**EXERCISE MATERIAL:**
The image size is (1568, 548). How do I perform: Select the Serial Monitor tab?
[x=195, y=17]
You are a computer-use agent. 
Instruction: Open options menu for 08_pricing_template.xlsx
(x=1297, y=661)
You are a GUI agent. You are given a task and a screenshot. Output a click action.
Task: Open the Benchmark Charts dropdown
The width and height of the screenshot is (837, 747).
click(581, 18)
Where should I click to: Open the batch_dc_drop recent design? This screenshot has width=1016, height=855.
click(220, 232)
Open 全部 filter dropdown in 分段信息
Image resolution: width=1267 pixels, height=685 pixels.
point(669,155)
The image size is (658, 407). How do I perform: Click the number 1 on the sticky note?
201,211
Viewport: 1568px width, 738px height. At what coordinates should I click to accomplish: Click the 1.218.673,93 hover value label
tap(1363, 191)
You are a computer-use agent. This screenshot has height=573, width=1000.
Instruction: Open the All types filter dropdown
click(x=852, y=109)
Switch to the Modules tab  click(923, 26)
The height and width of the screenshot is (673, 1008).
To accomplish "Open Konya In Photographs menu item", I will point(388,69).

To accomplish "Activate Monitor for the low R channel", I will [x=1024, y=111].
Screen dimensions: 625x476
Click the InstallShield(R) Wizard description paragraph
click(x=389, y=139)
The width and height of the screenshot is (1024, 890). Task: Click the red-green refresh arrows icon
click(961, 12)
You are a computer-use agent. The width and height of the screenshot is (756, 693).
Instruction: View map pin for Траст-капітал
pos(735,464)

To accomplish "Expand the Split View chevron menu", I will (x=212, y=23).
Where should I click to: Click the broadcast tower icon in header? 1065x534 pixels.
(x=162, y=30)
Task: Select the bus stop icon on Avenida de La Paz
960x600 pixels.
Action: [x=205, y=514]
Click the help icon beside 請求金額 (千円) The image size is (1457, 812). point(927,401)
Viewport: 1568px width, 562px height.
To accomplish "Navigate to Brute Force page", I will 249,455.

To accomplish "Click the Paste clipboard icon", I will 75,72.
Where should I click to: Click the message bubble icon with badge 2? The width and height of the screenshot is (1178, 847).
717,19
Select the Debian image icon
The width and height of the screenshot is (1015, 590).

**TASK DIRECTIONS:**
From the line that contains "Select the Debian image icon" through the final line of the material, copy every line exactly, including both ends.

**ANSWER SECTION:**
Select the Debian image icon
The width and height of the screenshot is (1015, 590).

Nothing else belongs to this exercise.